You want all four layers working togetherβ
This is where the tools compose naturally:
- Spec Kit defines the specifications and constitutional principles that govern what gets built
- Custom agents and skills provide the specialized personas that do the work
- APM packages and distributes the configurations, including Spec Kit templates as dependencies, ensuring every developer and every repository has the same setup
- Squad orchestrates multiple agents working on the specifications in parallel, with the lead analyzing Spec Kit's task breakdowns and routing work to the right specialists
The layers reinforce each other. Spec Kit prevents agents from drifting. APM ensures consistent setup. Squad multiplies throughput. And custom agents provide the domain expertise that makes all of it effective.
Getting Started: Your First Stepsβ
If you have read this far and want to start building your own agentic infrastructure, here is the concrete path I recommend:
Step 1: Set up the native foundation (today)
Create a .github/copilot-instructions.md file in your repository. Describe your architecture, conventions, technology choices, and common pitfalls. This single file will immediately improve every Copilot interaction in your project. Then create one or two custom agents in .github/agents/ for roles your team needs most, a security reviewer, a test writer, or a specialist for your primary framework.
Step 2: Install Spec Kit and define your constitution (this week)
# Install the Specify CLI
uv tool install specify-cli --from git+https://github.com/github/spec-kit.git@v0.4.0
# Initialize in your project
specify init --here --ai copilot
# Create your constitution
# In Copilot Chat:
/speckit.constitution Create principles focused on our architecture,
testing standards, security requirements, and code quality expectations
This gives you the governance layer. Every feature you build from this point forward will have structured specifications and constitutional compliance.
Step 3: Add APM when you need consistency across the team
# Install APM (Windows)
irm https://aka.ms/apm-windows | iex
# Install APM (Linux/macOS)
curl -sSL https://aka.ms/apm-unix | sh
# Add your first dependency
apm install microsoft/apm-sample-package#v1.0.0
# Commit apm.yml and apm.lock.yaml to your repository
Now every developer who clones the repository and runs apm install gets the same agent configuration.
Step 4: Bring in Squad when you are ready for multi-agent orchestration
# Install Squad
npm install -g @bradygaster/squad-cli
# Initialize in your project
squad init
# Open Copilot and set up the team
# "I'm starting a new project. Set up the team.
# Here's what I'm building: [describe your project]"
You don't need to adopt all four layers at once. Start with the foundation, add governance when specifications matter, add packaging when team consistency matters, and add orchestration when parallel throughput matters. Each layer provides value independently and composes naturally with the others.
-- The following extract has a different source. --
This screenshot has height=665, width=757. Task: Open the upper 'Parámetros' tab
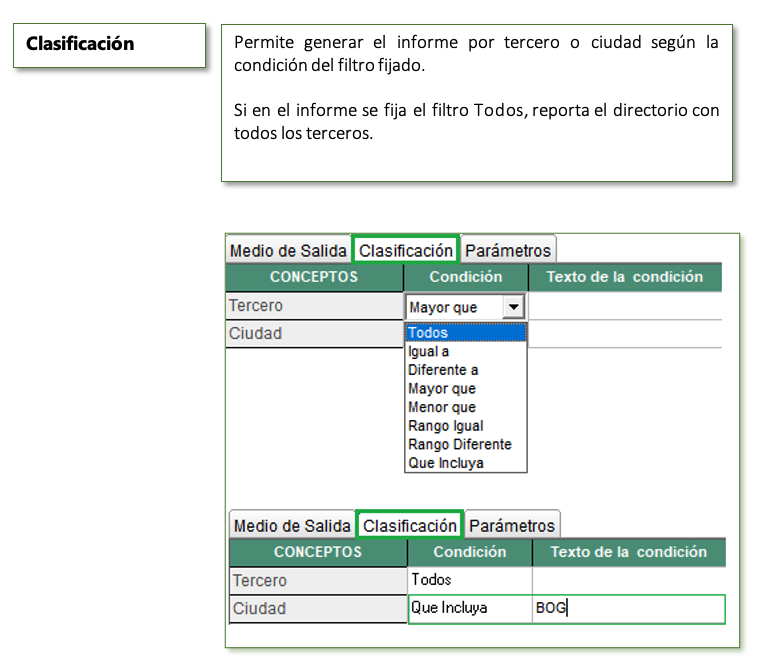pos(508,251)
The fragmentation problem is real, but the solutions exist. The teams that invest in this infrastructure now will find that their agentic workflows scale smoothly as AI capabilities continue to evolve, while teams that skip it will face the same configuration chaos that the JavaScript ecosystem faced before package.json became standard.
The tools are open source. The patterns are documented. The only question is when you start.